MRI after cryoablation is useful for the evaluation of the ablation efficacy. The classification of post-cryoablation MRI provides reliable clues for the prediction of complete treatment at 1 year.
• MRI performed 25 days after cryoablation is useful to evaluate the efficacy. • The proposed classification provides a reliable clue for complete cryoablation. • Percutaneous cryoablation of spinal metastases is highly effective for lesions less than 25 mm in diameter and of at least 2 mm away from the spinal canal.
评估冷冻消融术后脊柱骨转移(SOM)不完全治疗的消融后 MRI 检测,并提出消融后影像学分类。
在获得机构审查委员会同意后,回顾性纳入 2011 年至 2017 年间接受 SOM 冷冻消融治疗、至少随访 1 年、冷冻消融后 4 个月内行脊柱 MRI 的所有患者。建立了 MRI 图像分为四型的分类。本研究的主要终点是评估消融后 MRI 的诊断性能。次要终点是 1 年完全治疗率(CTR)和并发症。

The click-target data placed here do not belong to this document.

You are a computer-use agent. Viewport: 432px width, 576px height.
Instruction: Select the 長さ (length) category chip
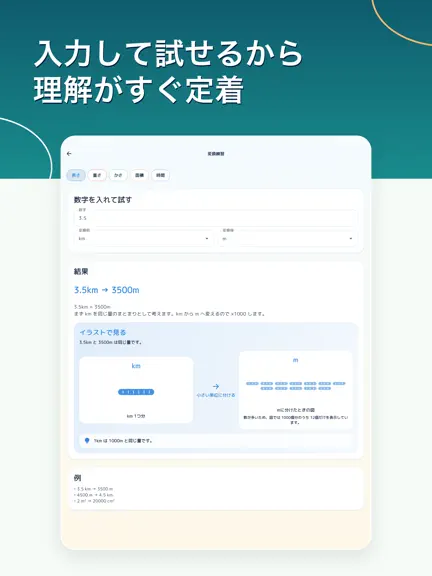[76, 175]
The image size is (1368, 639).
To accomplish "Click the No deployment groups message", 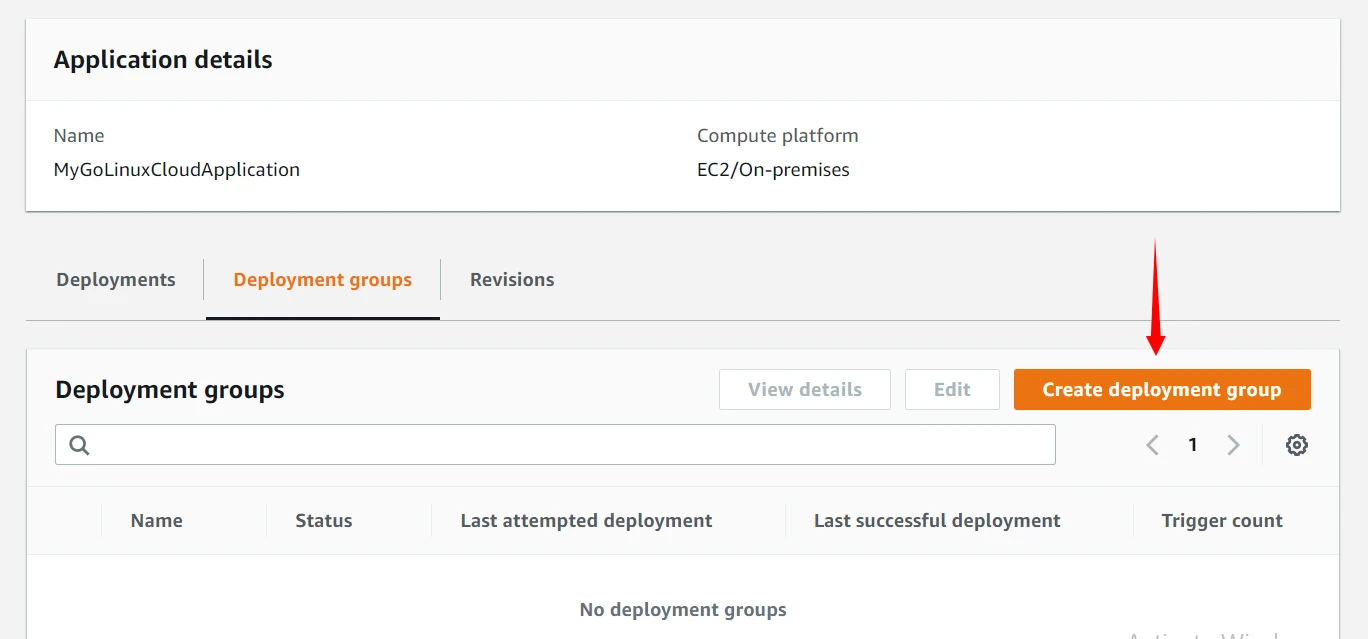I will (683, 610).
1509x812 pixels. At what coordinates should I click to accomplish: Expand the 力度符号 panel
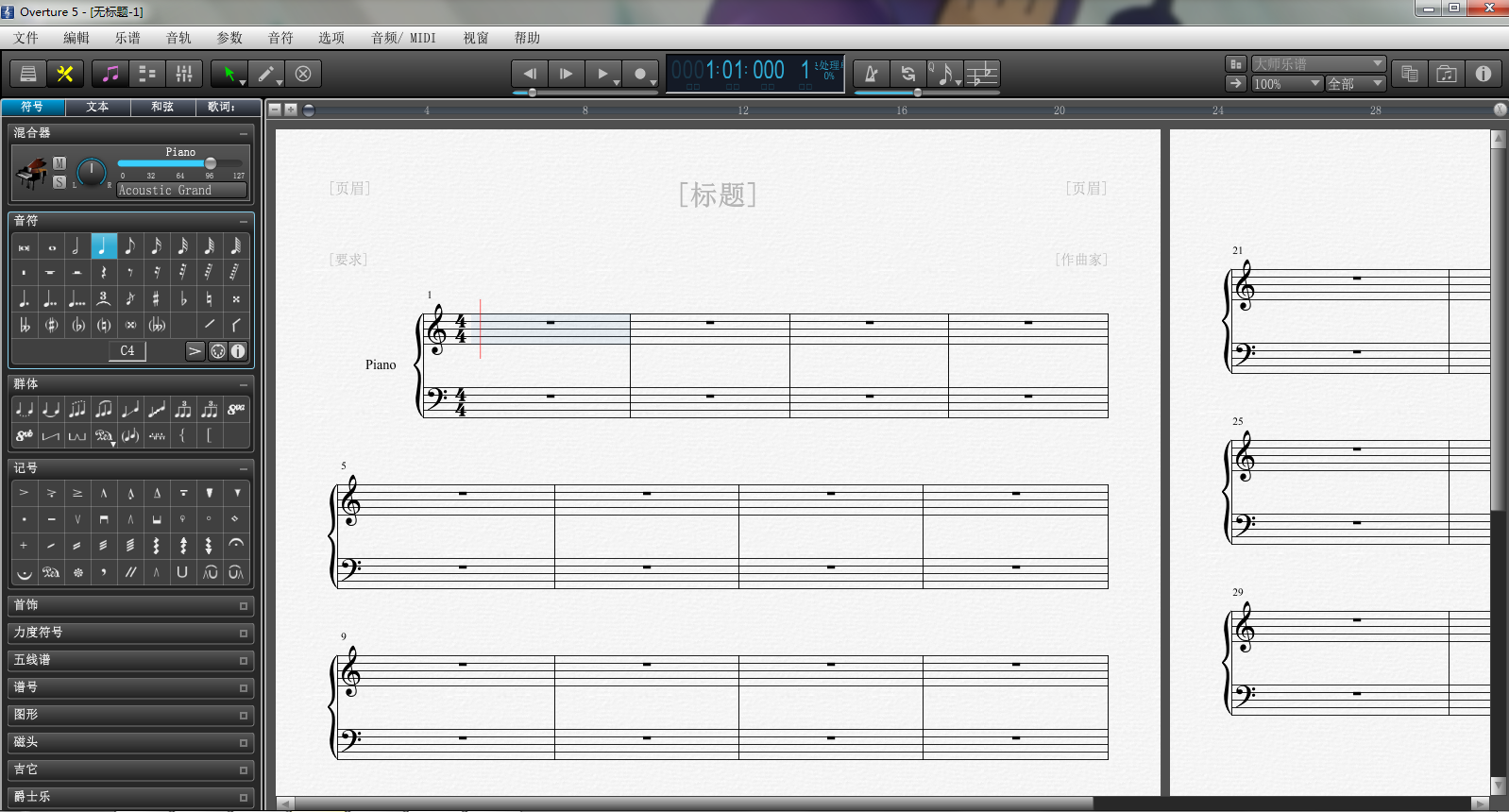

共评估了 39 名患者的 54 个 SOM。冷冻消融后中位延迟 25 天进行消融后 MRI。两名独立的读者根据预先设定的图像分类对图像进行评估。残留肿瘤检测的灵敏度和特异性分别为 77.3%(95%CI=62.2-88.5)和 85.9%(95%CI=75.0-93.4)。分类的 I、II、III 和 IV 型分别与 1 年内 100%、83.3%、35.7%和 10%的病例完全治疗相关。所有 54 个转移瘤的 1 年 CTR 为 59.3%,测量直径小于 25mm 且距离椎管至少 2mm 的转移瘤的 1 年 CTR 为 95.8%。根据 CTCAE 报告了 2 例 3 级和 2 例 2 级不良事件。
冷冻消融后的 MRI 对于评估消融效果是有用的。消融后 MRI 的分类为预测 1 年内完全治疗提供了可靠的线索。
• 冷冻消融后 25 天进行的 MRI 有助于评估疗效。• 提出的分类为完全冷冻消融提供了可靠的线索。• 对于直径小于 25mm 且距离椎管至少 2mm 的病变,经皮冷冻消融治疗脊柱转移瘤非常有效。